背景： 硬膜外试验剂量旨在确保硬膜外置管未误入鞘内，其能够产生一定程度的脊髓麻醉，但不会对患者造成伤害。绝大多数麻醉医生注射45mg利多卡因进行试验。怀孕的患者较普通患者对局麻药的敏感性高；既往有报道该剂量可导致怀孕患者高位脊髓麻醉和全脊麻。我们假设30mg利多卡因与45mg利多卡因相比同样能够快速导致感觉或运动阻滞。

方法： 该研究为临床随机对照双盲试验，拟行剖宫产的患者随机分配在1-4组：利多卡因30mg蛛网膜下腔或硬膜外注射，或者利多卡因45mg蛛网膜下腔或硬膜外注射。另一观察人员评价感觉和运动阻滞程度。比较每种剂量预测鞘内注射的能力。达到T6水平皮肤感觉阻滞和低血压作为副作用而被记录。

结果： 30mg利多卡因蛛网膜下腔注射可在3min内导致主观和客观的神经阻滞(100%， 95% CI，85%-100%)。45mg利多卡因产生相似结果。不同组别的所有患者描述3min后他们的腿出现发热或发沉现象，5min后出现运动阻滞。根据鞘内置管的比例为1:380，30mg 和45mg 利多卡因注射后，如果患者3min内未出现感觉改变，其鞘内置管的阴性预测值分别为100% (95% CI，99.95%-100%)和100% (95% CI，99.93%-100%)。我们没有发现较低剂量可减少副作用发生率。

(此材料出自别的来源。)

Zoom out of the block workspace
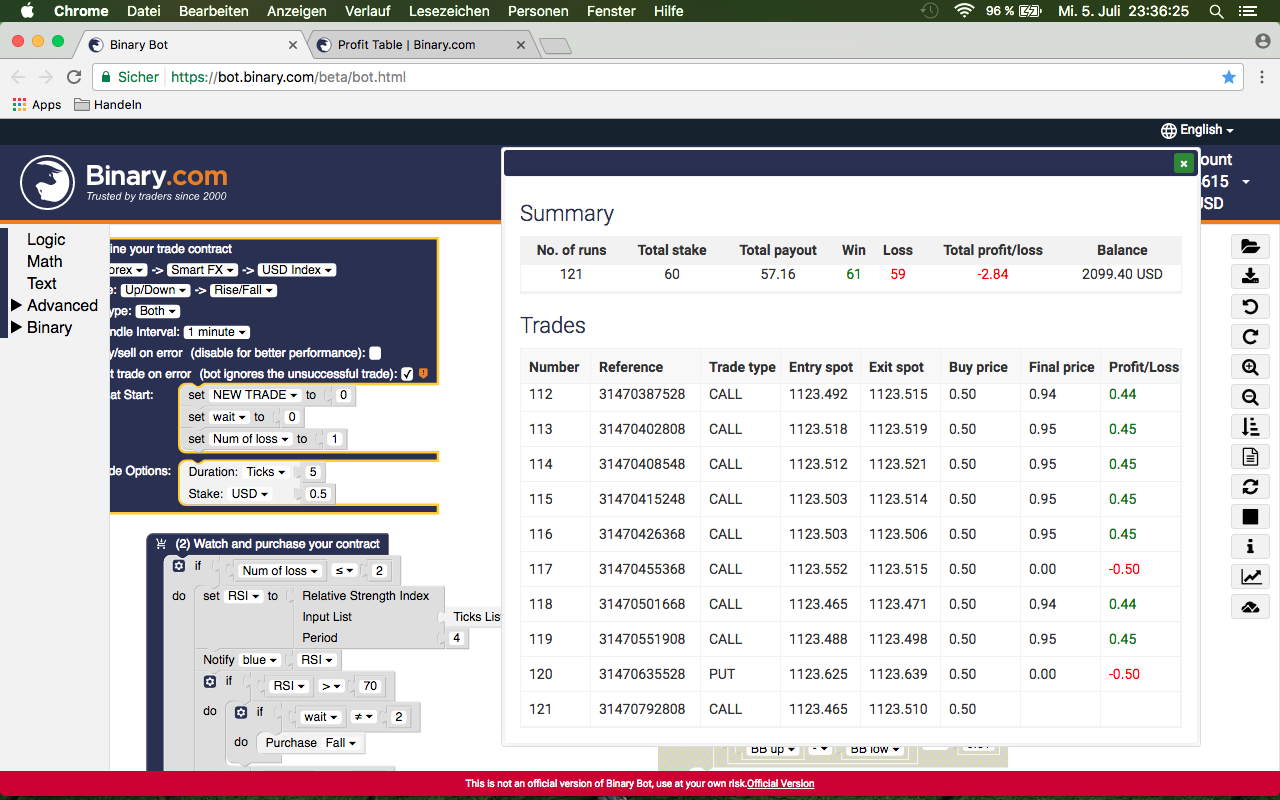This screenshot has height=800, width=1280. [x=1250, y=397]
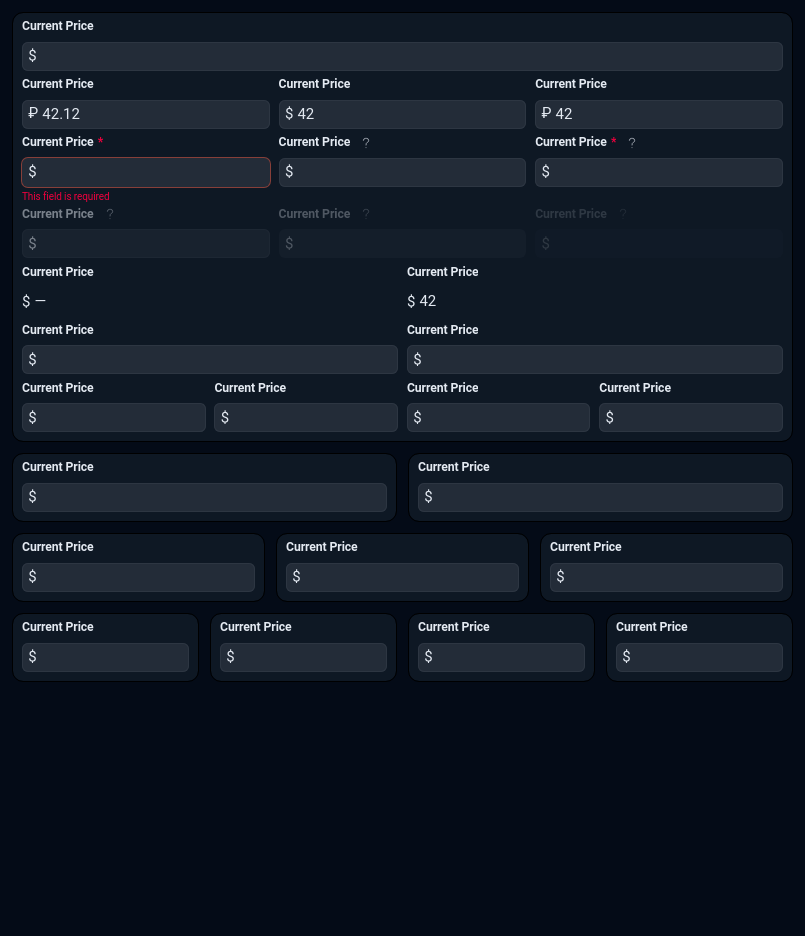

结论： 我们的结果表明，我们对比的两种剂量预测误行鞘内置管的作用没有大的区别。而所有剂量鞘内注射的阴性预测值都很高，所有剂量敏感度的95%可信区间太广，很难保证每个鞘内置管的安全性。因此，需要更多的研究来评价是否30mg利多卡因的敏感性较低，或者45mg利多卡因可导致更高平面的运动阻滞。